#### [WHAT THE TASK ASKS]
Transcribe every line of the material below without change, apart from dropping the pictures.

──────── MATERIAL SUPPLIED ────────

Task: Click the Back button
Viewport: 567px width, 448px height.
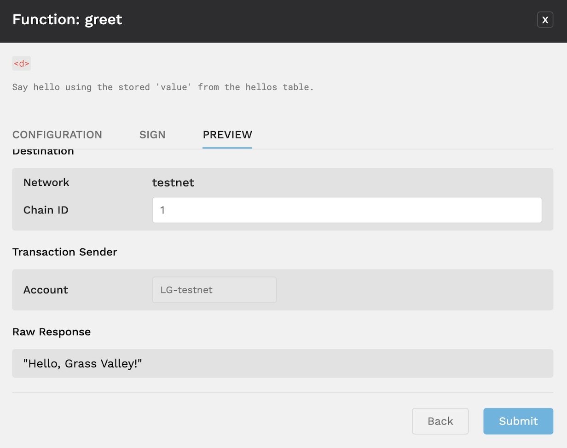Action: pyautogui.click(x=440, y=421)
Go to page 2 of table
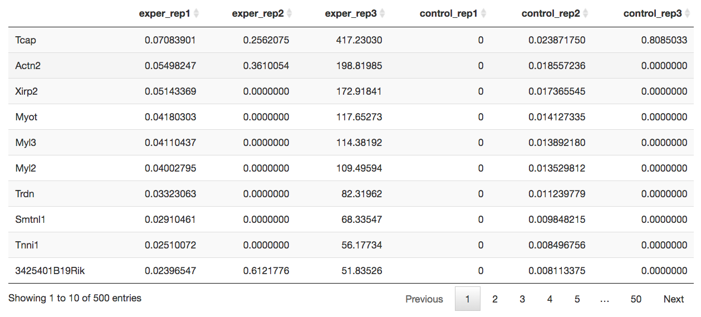The height and width of the screenshot is (317, 701). 494,299
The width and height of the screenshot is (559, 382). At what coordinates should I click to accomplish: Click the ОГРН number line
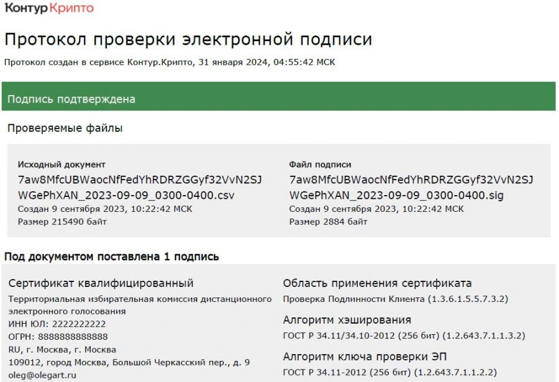(x=58, y=337)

────────

#### [ANSWER SPACE]
Task: Click the Back button
Viewport: 567px width, 448px height.
Action: pyautogui.click(x=440, y=421)
Go to page 2 of table
The height and width of the screenshot is (317, 701). 494,299
The width and height of the screenshot is (559, 382). At what coordinates should I click to accomplish: Click the ОГРН number line
(x=58, y=337)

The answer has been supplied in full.